AIM OF THE TASK
Check each line of the listing below for the string "icon", and copy the ones that have it.

EXTRACTED RECORDS

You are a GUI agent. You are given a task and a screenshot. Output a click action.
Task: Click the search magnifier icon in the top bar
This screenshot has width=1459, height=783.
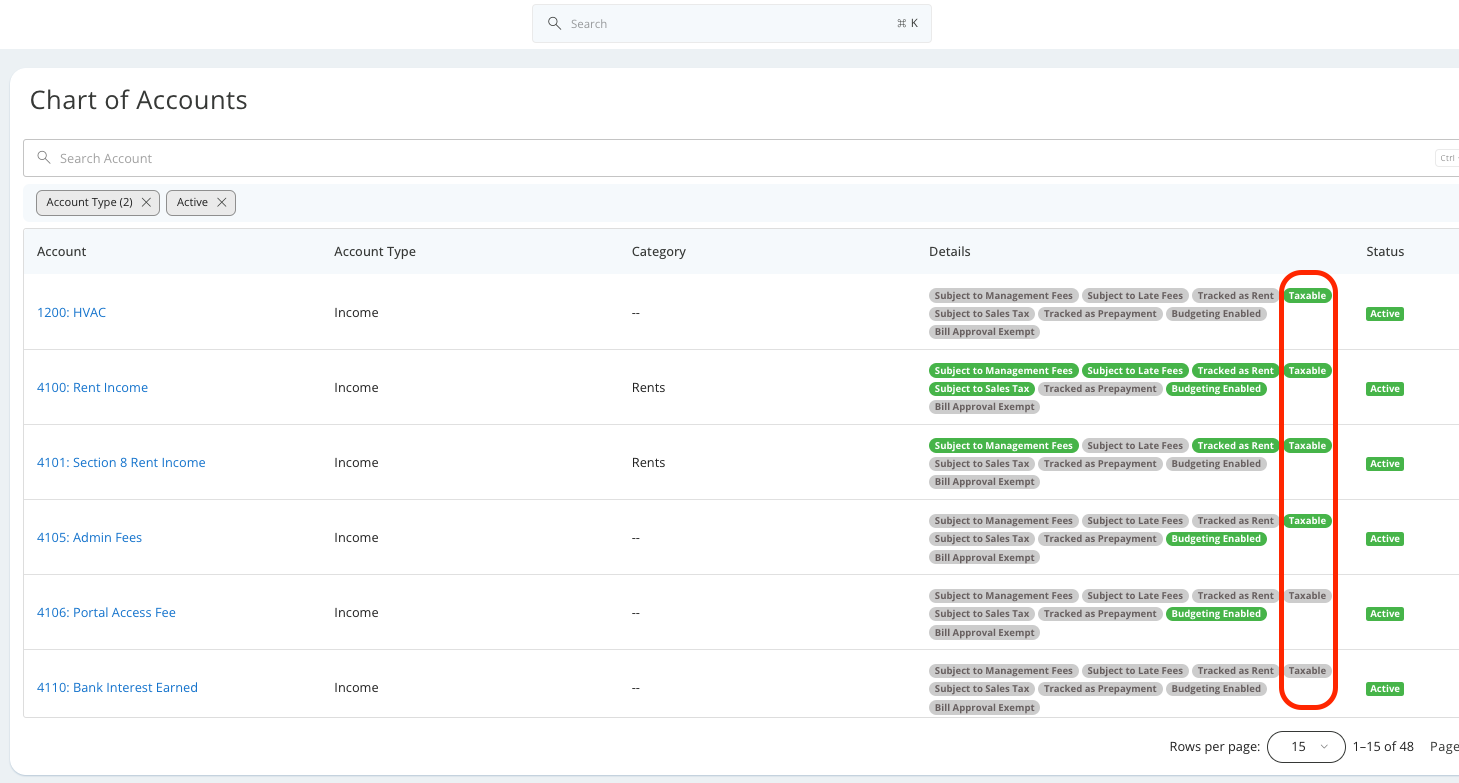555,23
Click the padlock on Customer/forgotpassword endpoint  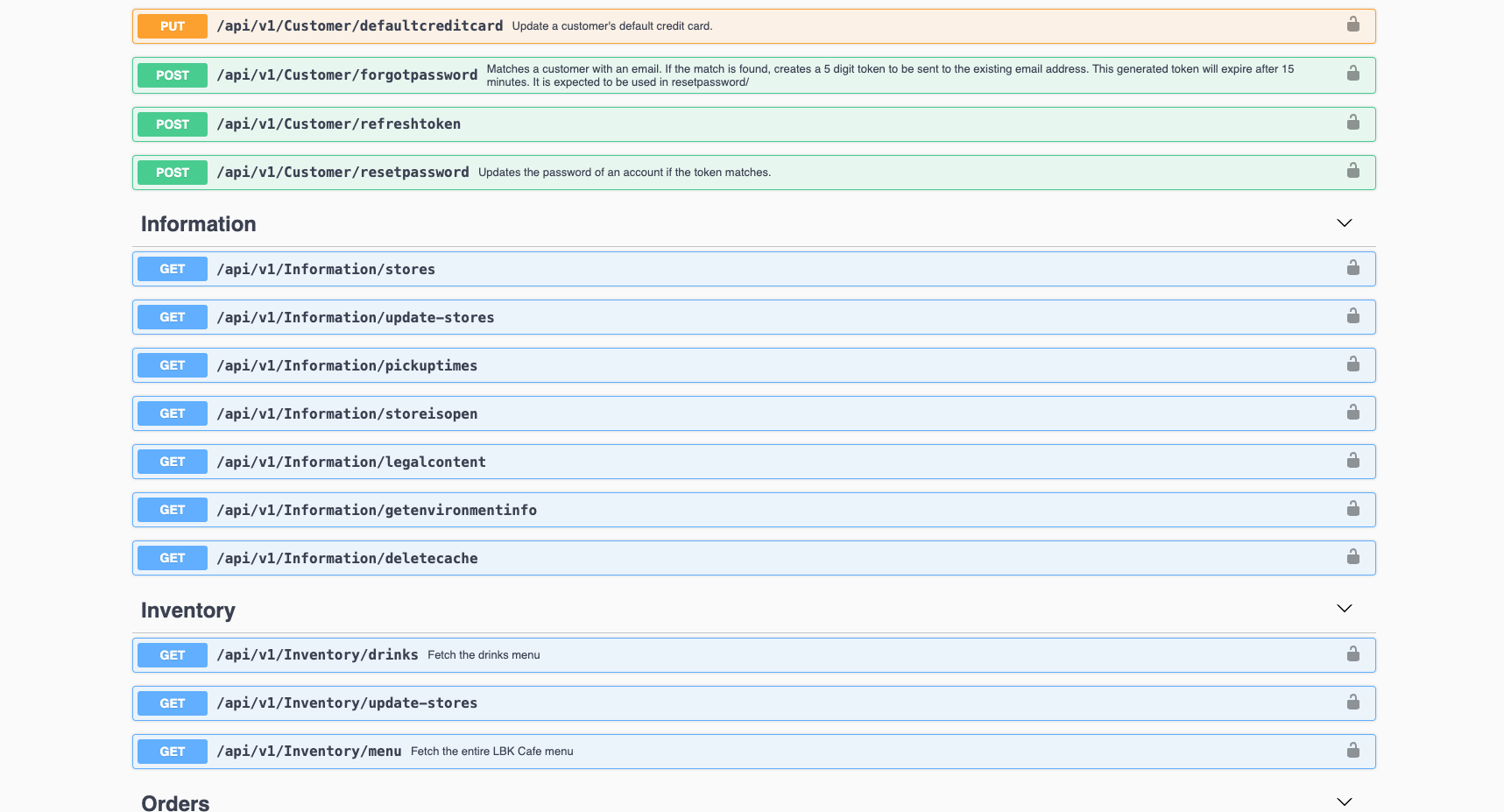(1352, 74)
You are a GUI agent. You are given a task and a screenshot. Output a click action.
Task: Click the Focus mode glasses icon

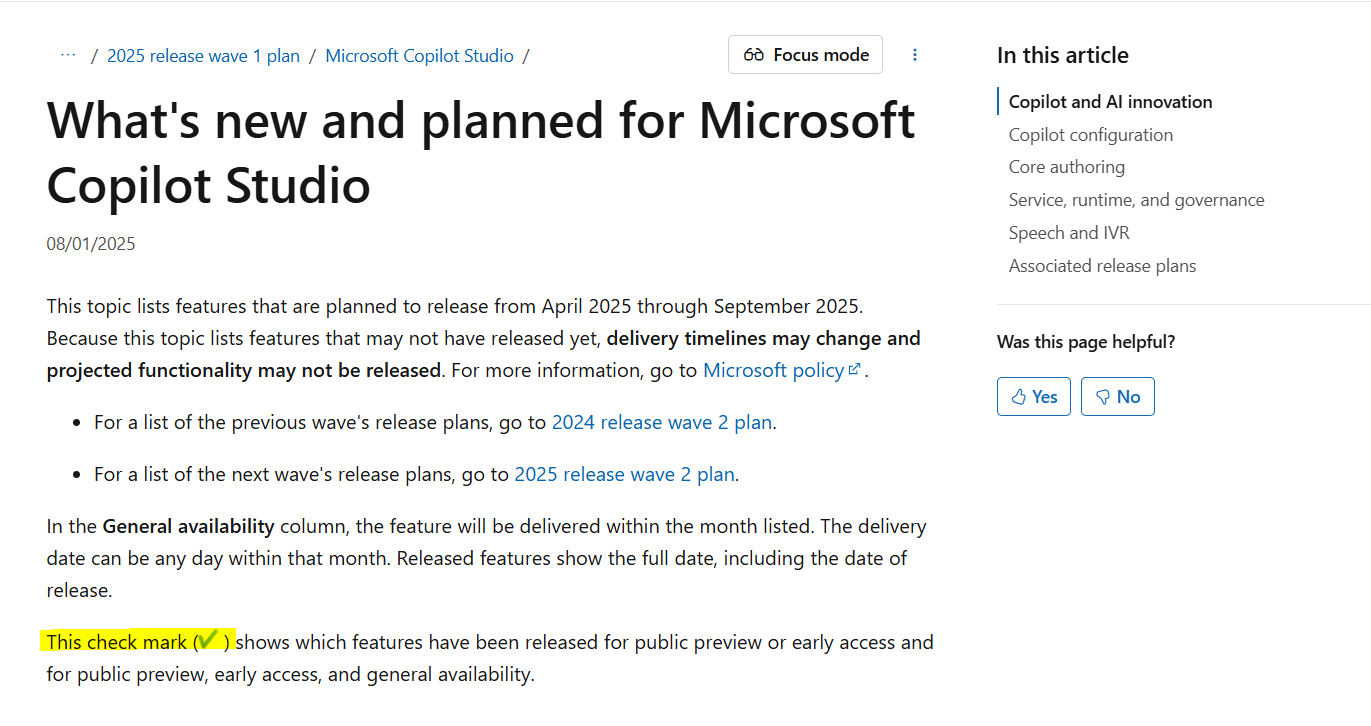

...

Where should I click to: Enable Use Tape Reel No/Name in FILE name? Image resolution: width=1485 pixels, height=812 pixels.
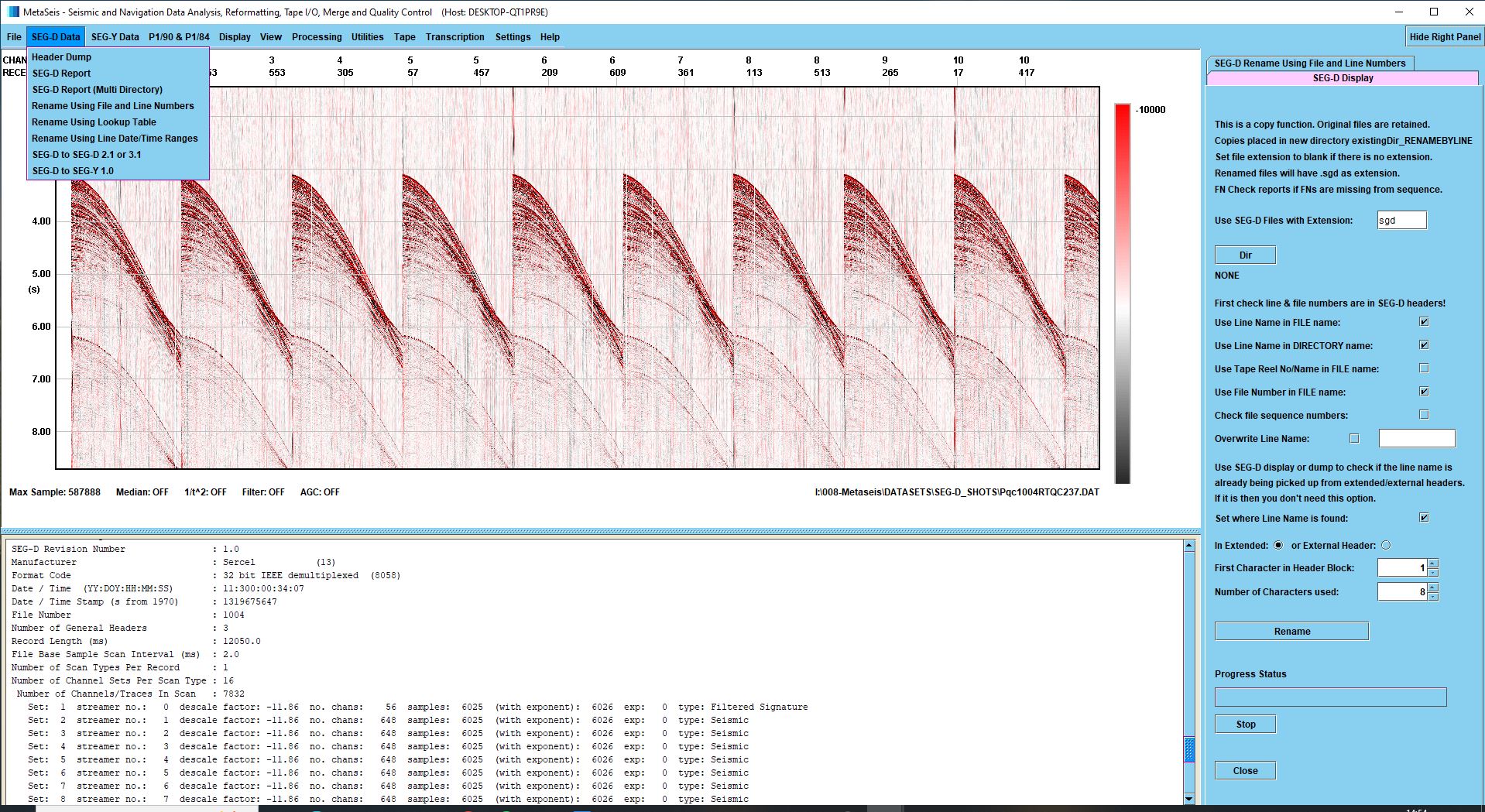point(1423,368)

SOLUTION TO THIS EXERCISE
Task: Click the search magnifier icon in the top bar
Task: Click the Focus mode glasses icon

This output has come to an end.